Mr Peters had attended hospital in the early hours of 11th November 2022 having become acutely unwell with chest pain, shortness of breath, a sore throat and an aching arm. In the Emergency Department, an ECG was undertaken which was reported as showing Normal Sinus Rhythm and his
recorded observations were essentially normal.

Whilst awaiting review, Mr Peters experienced a severe episode of vomiting.
Blood tests were taken and Mr Peters’ Prothrombin time was noted to be abnormal. Troponin and D-Dimer levels were within normal limits.

Mr Peters was reviewed on the Ambulatory Care Unit by a Physician Associate. A Chest X-Ray was performed which was reported as being normal and following discussion with the duty Consultant, Mr Peters was discharged with a diagnosis of panic attack / gastric inflammation and a prescription of Propranolol and Omeprazole.
5CORONERS CONCERN
During the course of the inquest the evidence revealed matters giving rise to concern. In my opinion there is a risk that future deaths will occur unless action is taken. In the circumstances it is my statutory duty to report to you.

The MATTERS OF CONCERN are as follows.
It is a matter of concern that despite the patient’s reported symptoms, in view of his age and extensive family history of cardiac problems, Mr Peters was discharged from the Ambulatory Care Unit without being examined / reviewed in person by a doctor.

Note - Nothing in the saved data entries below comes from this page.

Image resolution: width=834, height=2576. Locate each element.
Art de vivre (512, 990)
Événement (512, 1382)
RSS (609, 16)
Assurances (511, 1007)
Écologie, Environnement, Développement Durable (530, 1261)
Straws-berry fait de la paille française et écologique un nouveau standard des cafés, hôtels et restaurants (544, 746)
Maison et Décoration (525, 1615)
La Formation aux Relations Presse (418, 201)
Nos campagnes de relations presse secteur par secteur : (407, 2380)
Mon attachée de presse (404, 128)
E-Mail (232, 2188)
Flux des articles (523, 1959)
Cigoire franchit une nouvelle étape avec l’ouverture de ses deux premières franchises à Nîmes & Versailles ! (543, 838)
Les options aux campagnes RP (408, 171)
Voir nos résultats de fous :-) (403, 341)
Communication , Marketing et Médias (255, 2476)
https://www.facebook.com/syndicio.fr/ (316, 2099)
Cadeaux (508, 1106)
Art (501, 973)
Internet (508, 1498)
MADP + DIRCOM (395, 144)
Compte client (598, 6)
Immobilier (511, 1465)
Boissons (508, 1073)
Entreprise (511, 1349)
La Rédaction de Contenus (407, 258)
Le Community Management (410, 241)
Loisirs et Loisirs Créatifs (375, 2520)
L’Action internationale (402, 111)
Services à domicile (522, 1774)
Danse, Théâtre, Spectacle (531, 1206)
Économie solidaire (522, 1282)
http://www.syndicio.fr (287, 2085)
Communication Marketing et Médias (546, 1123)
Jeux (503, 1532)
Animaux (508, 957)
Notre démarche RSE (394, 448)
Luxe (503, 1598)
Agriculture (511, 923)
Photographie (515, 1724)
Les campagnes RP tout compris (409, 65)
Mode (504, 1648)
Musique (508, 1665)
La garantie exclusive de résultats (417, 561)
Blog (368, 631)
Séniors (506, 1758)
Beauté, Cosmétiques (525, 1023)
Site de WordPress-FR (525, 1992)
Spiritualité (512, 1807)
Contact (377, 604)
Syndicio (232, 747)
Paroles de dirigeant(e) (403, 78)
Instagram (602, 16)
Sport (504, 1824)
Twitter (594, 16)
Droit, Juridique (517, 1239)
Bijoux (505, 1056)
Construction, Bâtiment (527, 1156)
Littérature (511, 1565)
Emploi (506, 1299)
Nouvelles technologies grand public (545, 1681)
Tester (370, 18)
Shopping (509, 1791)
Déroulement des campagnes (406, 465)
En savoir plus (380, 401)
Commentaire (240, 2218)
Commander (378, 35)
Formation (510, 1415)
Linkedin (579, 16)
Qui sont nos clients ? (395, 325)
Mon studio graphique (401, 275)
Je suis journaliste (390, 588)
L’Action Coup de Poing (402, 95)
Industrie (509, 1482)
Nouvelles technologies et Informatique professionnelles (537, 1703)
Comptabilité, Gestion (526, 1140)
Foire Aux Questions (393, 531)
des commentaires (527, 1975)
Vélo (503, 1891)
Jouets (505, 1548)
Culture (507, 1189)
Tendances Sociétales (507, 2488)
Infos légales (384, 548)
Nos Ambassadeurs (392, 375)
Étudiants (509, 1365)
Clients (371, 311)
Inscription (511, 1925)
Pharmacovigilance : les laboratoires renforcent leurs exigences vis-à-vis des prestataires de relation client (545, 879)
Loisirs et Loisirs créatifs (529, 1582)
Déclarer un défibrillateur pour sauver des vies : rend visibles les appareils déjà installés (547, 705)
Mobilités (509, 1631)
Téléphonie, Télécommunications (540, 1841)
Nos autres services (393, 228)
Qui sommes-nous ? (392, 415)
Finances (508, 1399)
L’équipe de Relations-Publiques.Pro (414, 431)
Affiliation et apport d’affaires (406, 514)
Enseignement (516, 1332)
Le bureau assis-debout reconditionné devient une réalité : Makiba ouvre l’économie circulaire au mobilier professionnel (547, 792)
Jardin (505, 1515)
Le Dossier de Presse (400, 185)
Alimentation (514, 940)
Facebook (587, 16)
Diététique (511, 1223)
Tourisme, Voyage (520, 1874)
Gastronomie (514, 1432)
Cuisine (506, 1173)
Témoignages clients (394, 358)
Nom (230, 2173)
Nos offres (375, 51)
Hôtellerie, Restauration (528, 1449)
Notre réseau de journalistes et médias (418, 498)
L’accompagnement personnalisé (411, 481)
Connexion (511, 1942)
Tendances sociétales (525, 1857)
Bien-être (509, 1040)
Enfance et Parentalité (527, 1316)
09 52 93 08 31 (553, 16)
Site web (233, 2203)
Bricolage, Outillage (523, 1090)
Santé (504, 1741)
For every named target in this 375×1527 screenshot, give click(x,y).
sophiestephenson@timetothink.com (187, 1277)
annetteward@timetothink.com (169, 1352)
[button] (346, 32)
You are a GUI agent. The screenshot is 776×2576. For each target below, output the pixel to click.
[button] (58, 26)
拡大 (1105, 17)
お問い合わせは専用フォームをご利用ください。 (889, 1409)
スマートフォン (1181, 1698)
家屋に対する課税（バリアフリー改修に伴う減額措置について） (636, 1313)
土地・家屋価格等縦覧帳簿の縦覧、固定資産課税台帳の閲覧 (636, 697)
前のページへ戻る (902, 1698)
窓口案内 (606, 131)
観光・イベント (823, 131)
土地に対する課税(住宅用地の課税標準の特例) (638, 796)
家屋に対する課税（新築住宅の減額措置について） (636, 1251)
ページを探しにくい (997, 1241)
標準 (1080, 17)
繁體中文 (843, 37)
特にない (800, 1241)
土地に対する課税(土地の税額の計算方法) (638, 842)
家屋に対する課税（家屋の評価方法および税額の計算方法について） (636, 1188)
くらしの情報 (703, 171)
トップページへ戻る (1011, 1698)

It is a further matter of concern that (according to the evidence of [REDACTED] , Consultant Physician) no policy or protocol exists within the Trust as to when patients may or may not be discharged from the Ambulatory Care Unit without a medical review taking place.
6ACTION SHOULD BE TAKEN
In my opinion action should be taken to prevent future deaths and I believe you have the power to take such action.
7YOUR RESPONSE
You are under a duty to respond to this report within 56 days of the date of this report, namely by 11th July 2023. I, the coroner, may extend the period.  

Your response must contain details of action taken or proposed to be taken, setting out the timetable for action. Otherwise you must explain why no action is proposed.
8COPIES and PUBLICATION    
I have sent a copy of my report to the Chief Coroner and to Mr Peters’ parents and the Trust’s legal services department.

I have also sent a copy to the Care Quality Commission and the Greater Manchester Integrated Care Partnership who may find it useful or of interest.

I am also under a duty to send the Chief Coroner a copy of your response.

The Chief Coroner may publish either or both in a complete or redacted or summary form. He may send a copy of this report to any person who he believes may find it useful or of interest. You may make representations to me, the coroner, at the time of your response, about the release or the publication of your response by the Chief Coroner.
9Dated: 16th May 2023
Signature: Chris Morris, Area Coroner, Manchester South.